Re: Looking for web crawler tool
« Reply #5 on: March 21, 2012, 01:27:31 PM »
Is there any pattern to the file location and names?  After logging in could you just ask for the file directly?

PJYelton

  • Power of Voodoo
  • Jackass In Charge
  • Posts: 1597
  • Karma: +56/-12
    • TheRecursiveFractal
Re: Looking for web crawler tool
« Reply #6 on: March 21, 2012, 01:35:38 PM »
No, nowhere does it give a file location or direct link.  We've tried to find that from 10 different directions but keep coming up empty.

Mike

  • Jackass In Charge
  • Posts: 11257
  • Karma: +168/-32
  • Ex Asshole - a better and more caring person.
Re: Looking for web crawler tool
« Reply #7 on: March 21, 2012, 01:48:29 PM »
Use fiddler to sniff the traffic.  Cause if you can find where it is coming from then it get's a whole lot easier.

Mike

  • Jackass In Charge
  • Posts: 11257
  • Karma: +168/-32
  • Ex Asshole - a better and more caring person.
Re: Looking for web crawler tool
« Reply #8 on: March 21, 2012, 01:52:23 PM »
Some other stuff that'll help:

See if there are ids on the page elements you interact with manually.  Will make parsing easier.
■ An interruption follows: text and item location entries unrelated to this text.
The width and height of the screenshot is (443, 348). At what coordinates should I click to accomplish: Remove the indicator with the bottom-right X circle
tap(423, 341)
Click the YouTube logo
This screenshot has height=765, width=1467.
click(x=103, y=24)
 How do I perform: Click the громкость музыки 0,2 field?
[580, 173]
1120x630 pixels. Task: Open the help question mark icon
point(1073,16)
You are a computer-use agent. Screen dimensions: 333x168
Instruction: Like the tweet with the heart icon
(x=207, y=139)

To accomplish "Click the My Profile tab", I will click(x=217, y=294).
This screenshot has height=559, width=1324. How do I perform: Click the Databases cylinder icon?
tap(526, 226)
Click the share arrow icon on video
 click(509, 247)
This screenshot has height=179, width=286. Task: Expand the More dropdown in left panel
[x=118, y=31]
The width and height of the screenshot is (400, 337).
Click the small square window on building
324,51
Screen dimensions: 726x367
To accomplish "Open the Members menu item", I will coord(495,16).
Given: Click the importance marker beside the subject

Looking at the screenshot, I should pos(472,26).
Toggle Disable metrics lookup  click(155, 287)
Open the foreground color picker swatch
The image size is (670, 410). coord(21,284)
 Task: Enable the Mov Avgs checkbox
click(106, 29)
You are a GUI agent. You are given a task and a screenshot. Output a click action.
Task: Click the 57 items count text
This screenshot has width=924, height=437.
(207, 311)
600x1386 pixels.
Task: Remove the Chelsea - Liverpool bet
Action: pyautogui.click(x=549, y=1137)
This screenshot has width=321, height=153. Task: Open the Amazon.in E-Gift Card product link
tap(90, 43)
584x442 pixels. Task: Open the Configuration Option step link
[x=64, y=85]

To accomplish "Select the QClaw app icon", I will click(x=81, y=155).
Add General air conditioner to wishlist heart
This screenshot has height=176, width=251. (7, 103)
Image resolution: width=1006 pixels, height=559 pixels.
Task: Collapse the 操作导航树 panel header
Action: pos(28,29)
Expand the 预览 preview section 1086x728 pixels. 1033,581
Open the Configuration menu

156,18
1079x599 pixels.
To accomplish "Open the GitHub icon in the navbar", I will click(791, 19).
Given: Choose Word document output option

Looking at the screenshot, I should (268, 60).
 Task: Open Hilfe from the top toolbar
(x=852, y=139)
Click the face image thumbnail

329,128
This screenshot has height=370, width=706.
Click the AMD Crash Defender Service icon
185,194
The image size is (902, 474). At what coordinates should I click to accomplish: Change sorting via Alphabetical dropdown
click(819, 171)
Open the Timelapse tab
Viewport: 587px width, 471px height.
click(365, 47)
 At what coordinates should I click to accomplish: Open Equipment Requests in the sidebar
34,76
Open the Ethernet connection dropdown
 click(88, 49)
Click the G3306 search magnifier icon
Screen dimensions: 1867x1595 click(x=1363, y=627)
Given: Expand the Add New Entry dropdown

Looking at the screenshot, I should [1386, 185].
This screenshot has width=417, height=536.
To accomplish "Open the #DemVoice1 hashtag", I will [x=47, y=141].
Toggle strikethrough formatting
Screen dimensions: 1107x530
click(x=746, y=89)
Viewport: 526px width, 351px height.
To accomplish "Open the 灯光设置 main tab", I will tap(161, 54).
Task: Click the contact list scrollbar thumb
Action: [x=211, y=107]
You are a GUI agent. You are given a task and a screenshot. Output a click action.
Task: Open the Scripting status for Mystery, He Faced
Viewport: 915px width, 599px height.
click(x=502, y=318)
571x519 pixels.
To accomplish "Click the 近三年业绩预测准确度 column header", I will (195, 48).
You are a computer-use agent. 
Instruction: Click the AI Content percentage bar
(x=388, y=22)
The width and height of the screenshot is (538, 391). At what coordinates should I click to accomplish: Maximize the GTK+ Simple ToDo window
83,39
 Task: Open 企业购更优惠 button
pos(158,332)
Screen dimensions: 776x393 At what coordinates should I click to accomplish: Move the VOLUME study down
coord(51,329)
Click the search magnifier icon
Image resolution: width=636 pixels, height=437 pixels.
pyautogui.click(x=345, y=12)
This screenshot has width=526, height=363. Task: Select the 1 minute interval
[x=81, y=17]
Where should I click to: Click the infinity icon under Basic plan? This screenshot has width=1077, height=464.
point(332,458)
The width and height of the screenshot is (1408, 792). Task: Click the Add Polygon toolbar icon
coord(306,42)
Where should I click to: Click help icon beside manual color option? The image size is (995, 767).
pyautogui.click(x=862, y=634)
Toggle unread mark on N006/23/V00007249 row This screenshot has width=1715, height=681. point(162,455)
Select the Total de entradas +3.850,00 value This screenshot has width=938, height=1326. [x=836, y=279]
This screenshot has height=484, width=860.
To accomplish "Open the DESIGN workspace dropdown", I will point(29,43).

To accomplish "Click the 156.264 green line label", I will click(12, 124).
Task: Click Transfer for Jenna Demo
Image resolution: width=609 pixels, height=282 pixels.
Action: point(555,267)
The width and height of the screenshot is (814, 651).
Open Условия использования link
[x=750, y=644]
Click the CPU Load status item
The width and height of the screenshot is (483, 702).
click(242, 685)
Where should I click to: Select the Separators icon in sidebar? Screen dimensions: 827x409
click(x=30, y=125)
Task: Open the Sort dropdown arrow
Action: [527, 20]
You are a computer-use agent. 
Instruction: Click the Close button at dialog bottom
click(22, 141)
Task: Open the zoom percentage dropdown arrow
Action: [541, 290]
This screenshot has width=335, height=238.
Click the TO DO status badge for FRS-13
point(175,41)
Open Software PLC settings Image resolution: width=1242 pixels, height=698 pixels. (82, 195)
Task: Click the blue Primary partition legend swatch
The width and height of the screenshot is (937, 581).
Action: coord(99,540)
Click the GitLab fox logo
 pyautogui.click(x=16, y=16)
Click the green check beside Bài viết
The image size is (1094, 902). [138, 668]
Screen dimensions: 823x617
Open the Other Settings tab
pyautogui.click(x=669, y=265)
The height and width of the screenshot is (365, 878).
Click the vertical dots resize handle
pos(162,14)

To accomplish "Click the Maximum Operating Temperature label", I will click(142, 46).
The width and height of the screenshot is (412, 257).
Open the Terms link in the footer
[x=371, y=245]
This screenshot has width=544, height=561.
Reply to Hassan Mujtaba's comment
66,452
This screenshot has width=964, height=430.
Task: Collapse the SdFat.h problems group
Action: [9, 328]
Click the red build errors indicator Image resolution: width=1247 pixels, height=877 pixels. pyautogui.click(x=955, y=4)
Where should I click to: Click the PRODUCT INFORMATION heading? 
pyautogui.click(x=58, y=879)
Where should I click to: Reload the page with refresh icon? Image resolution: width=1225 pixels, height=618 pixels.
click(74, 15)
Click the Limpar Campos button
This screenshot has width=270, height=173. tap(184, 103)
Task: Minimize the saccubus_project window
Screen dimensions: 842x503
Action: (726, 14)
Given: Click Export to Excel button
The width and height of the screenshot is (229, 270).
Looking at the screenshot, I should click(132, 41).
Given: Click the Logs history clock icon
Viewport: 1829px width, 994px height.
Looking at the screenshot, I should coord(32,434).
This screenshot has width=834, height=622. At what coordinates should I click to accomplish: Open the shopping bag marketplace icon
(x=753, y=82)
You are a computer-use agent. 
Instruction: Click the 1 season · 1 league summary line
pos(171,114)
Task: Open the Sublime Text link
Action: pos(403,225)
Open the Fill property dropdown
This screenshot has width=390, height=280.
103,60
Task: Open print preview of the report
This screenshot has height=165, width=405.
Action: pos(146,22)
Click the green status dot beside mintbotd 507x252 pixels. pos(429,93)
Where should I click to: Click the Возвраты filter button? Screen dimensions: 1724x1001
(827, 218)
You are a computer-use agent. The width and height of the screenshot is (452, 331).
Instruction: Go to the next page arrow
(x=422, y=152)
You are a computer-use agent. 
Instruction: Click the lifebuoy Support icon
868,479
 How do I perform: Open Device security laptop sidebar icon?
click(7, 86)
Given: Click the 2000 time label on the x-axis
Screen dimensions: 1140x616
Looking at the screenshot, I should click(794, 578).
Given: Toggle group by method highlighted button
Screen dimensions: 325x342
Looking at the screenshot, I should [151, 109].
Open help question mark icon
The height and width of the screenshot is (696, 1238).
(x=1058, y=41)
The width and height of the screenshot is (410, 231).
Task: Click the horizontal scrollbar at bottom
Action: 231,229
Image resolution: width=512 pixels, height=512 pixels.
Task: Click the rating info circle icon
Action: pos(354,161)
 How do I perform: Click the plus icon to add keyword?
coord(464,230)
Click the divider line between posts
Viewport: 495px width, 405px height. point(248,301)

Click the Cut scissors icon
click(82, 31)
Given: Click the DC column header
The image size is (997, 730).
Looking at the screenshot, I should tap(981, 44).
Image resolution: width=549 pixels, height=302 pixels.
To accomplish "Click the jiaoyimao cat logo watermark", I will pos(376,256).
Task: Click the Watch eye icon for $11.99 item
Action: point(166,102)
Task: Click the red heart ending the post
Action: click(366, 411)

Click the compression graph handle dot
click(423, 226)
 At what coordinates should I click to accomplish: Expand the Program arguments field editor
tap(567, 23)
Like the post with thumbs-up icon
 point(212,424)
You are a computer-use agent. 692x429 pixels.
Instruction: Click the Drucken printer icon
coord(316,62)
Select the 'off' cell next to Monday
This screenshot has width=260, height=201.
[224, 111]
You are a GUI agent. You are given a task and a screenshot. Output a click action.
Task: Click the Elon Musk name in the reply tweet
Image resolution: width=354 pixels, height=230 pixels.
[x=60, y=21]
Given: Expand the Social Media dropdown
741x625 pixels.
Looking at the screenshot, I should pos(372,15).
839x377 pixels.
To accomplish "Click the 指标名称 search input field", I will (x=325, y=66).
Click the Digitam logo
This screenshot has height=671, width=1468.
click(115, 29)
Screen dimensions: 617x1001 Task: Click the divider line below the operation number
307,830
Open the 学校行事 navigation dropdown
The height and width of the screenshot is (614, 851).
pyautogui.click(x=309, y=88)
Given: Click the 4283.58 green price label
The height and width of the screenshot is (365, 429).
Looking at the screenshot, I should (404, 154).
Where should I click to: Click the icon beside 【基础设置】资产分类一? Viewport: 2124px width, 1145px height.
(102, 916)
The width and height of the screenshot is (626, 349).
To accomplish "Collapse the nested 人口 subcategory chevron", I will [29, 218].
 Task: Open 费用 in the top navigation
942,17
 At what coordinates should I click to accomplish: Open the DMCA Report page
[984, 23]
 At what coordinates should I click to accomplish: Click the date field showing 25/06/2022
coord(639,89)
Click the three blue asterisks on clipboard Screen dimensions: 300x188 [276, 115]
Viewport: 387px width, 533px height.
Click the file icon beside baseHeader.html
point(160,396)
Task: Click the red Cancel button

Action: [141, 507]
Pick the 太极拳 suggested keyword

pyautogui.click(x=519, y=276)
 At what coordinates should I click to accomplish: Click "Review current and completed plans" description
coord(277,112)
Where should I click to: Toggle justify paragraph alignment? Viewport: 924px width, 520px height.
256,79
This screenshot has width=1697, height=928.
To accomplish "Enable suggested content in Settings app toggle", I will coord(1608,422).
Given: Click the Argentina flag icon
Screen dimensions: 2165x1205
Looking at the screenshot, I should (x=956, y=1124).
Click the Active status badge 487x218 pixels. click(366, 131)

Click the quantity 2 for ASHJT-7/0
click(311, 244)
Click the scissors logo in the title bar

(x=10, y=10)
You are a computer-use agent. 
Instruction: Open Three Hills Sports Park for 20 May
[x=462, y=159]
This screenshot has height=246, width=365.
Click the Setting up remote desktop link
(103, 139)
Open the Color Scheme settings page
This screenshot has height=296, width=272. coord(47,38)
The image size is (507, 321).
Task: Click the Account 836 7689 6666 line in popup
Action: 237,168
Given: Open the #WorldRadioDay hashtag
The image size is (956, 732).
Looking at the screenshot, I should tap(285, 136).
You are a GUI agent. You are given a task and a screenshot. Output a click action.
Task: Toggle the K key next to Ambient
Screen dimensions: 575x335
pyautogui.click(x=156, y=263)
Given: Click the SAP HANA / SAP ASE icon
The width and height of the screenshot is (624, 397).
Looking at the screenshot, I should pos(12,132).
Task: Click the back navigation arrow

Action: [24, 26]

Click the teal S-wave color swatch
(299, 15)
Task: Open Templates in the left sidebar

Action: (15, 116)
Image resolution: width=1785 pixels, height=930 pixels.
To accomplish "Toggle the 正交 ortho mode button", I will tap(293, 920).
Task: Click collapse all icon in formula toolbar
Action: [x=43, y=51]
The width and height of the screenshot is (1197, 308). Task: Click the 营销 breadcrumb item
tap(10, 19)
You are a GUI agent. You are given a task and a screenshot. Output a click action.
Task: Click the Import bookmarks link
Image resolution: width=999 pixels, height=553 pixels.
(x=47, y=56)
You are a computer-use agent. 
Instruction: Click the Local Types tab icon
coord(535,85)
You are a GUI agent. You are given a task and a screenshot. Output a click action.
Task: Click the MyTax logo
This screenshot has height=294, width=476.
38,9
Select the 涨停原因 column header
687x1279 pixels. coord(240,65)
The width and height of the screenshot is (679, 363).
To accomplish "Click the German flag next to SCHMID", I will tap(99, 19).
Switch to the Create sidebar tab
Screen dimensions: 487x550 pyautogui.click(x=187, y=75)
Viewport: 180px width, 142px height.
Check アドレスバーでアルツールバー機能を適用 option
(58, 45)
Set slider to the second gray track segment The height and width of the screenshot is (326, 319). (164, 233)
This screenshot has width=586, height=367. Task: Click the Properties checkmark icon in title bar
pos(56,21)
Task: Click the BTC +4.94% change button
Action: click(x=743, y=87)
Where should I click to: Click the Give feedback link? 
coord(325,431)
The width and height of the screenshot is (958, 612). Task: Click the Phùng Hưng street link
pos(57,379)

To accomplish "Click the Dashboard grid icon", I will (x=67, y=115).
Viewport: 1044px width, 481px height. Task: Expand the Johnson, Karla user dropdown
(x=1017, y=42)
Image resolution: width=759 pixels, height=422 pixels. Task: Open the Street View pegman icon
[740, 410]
To break down the bot stuff:
Basically you'll just be making HTTP calls (helps if you know the protocol), parsing the headers and the body, saving and passing cookies, to the next action until you finally get the file.

webwhy

  • Jackass IV
  • Posts: 608
  • Karma: +15/-10
Re: Looking for web crawler tool
« Reply #9 on: March 21, 2012, 02:16:46 PM »
There was an old Perl library in CPAN called WWW::Mechanize that might save you some time.

PJYelton

  • Power of Voodoo
  • Jackass In Charge
  • Posts: 1597
  • Karma: +56/-12
    • TheRecursiveFractal
Re: Looking for web crawler tool
« Reply #10 on: March 21, 2012, 03:08:34 PM »
Ok, thanks for the help guys.  I was really hoping I wouldn't have to resort to building my own tool but I guess I'll do a little more research and keep that as the backup plan.  I'm not very familiar with other tech forums, anyone know of another great place to pose a question such as this?

ober

  • Ashton Shagger
  • Ass Wipe
  • Posts: 14310
  • Karma: +73/-790
  • mini-ober is taking over
    • Windy Hill Web Solutions
Re: Looking for web crawler tool
« Reply #11 on: March 21, 2012, 03:34:56 PM »
www.phpfreaks.com/forums

There are boards there that are not for PHP but it might be worth throwing it out to the misc board just to see what you get?